Los sondeos habían oscilado durante semanas. Se produjo un aumento de la opción “salir”, seguido por la opinión de que “permanecer” había remontado en la última semana previa a la votación. Parecía que los británicos habían entrado en razón y que, al final, optarían por lo práctico. El día en cuestión, 23 de junio de 2016, entre los partidarios de la permanencia reinaba una confianza relativa en que el referéndum les sería favorable. Los mercados estaban animados. Pero la conmoción del resultado final, a pesar de ser tan ajustado, fue abrumadora. La libra se desplomó, los mercados sufrieron una sacudida, la gente expresó su desconcierto y su enfado, y muchas personas lloraron abiertamente en las calles. El resultado también abrió un periodo de extrema incertidumbre en la política británica y llevó a la dimisión del primer ministro, David Cameron, quien había ganado con mayoría absoluta las elecciones generales 13 meses antes. En las filas laboristas se desató el caos cuando quedó claro que el partido había perdido credibilidad en sus feudos debido a que su líder, Jeremy Corbyn, había hecho una deslucida campaña entre sus votantes tradicionales para defender la permanencia de Reino Unido en la Unión Europea.
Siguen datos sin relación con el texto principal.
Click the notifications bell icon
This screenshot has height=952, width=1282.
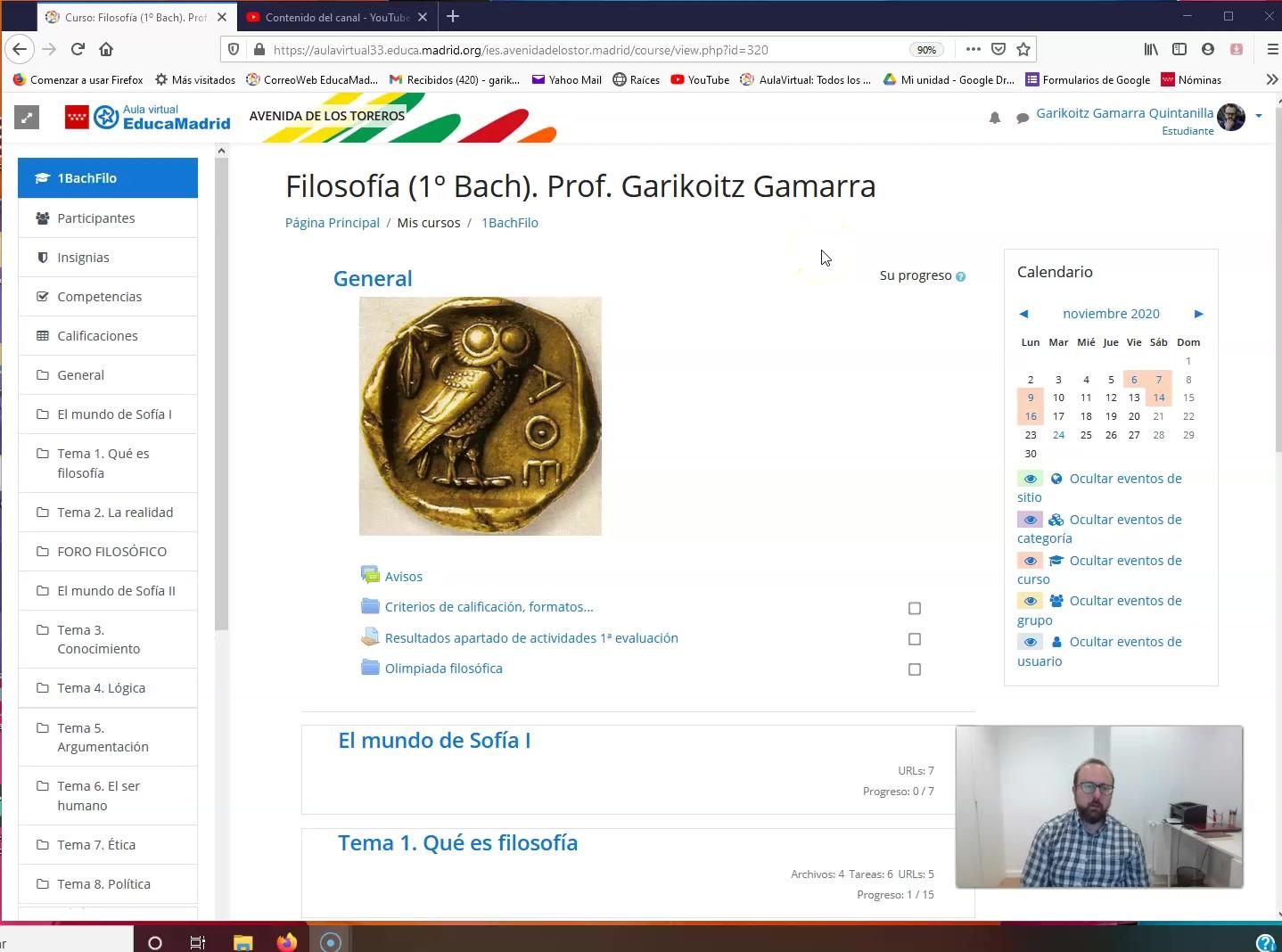[995, 118]
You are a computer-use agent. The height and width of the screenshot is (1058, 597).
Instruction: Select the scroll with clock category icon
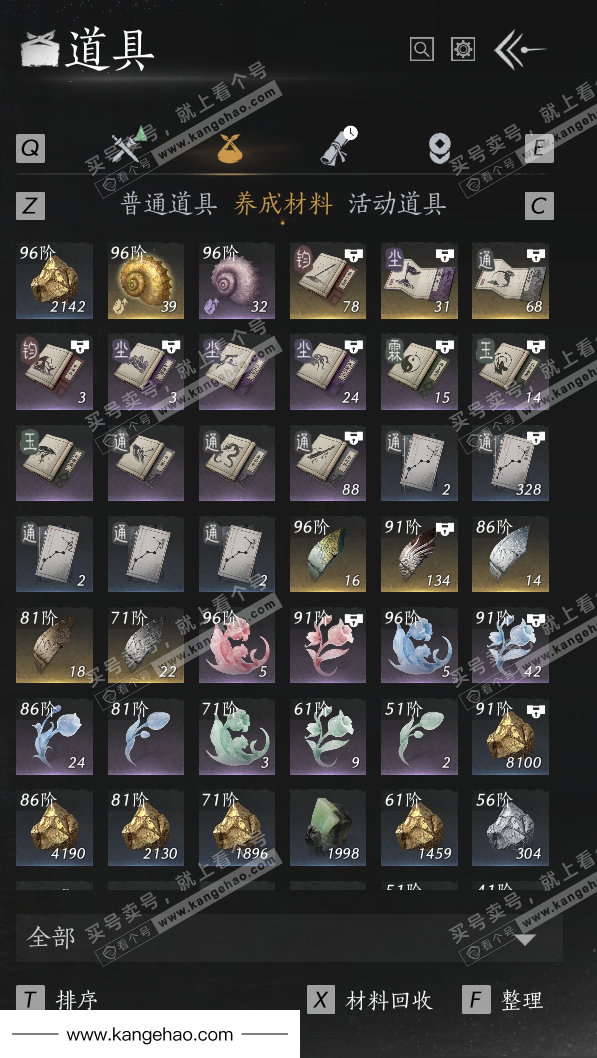339,145
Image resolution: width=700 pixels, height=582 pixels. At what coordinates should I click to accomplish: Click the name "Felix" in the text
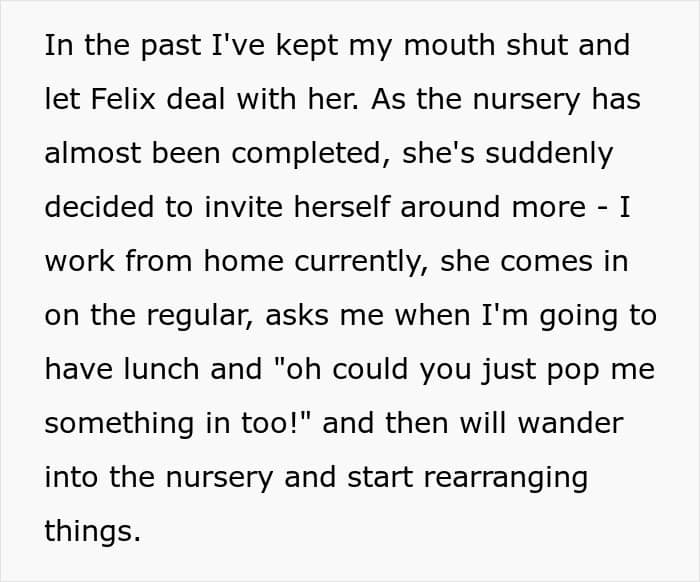click(123, 99)
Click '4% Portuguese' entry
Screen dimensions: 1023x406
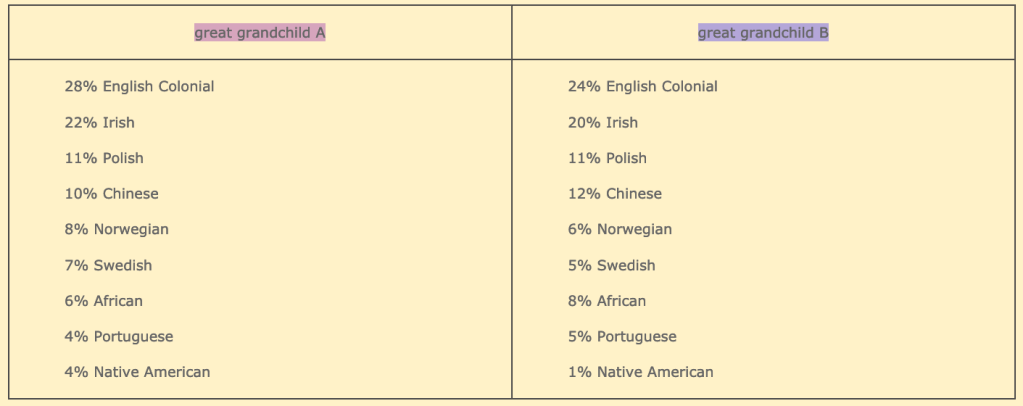tap(118, 337)
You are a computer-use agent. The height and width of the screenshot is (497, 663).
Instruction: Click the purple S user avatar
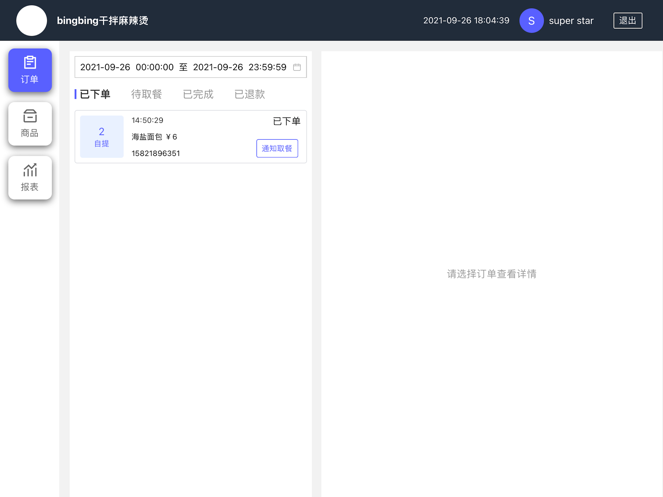point(531,20)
El 24 de junio por la mañana, hasta los líderes de la campaña por la salida parecían estupefactos por las noticias de su ajustada victoria, como si más bien hubiesen esperado salir como los valientes perdedores. Boris Johnson y Michael Gove dieron una conferencia de prensa, ambos con expresión grave y sombría ante el anuncio de la dimisión de Cameron.
Según The Economist, Gran Bretaña se había “internado en una tempestad sin nadie al timón”, y el torbellino en el centro de nuestra política bulle de animadversión y desconfianza. Michael Heseltine, exministro conservador, la calificaba de la mayor crisis política en tiempos…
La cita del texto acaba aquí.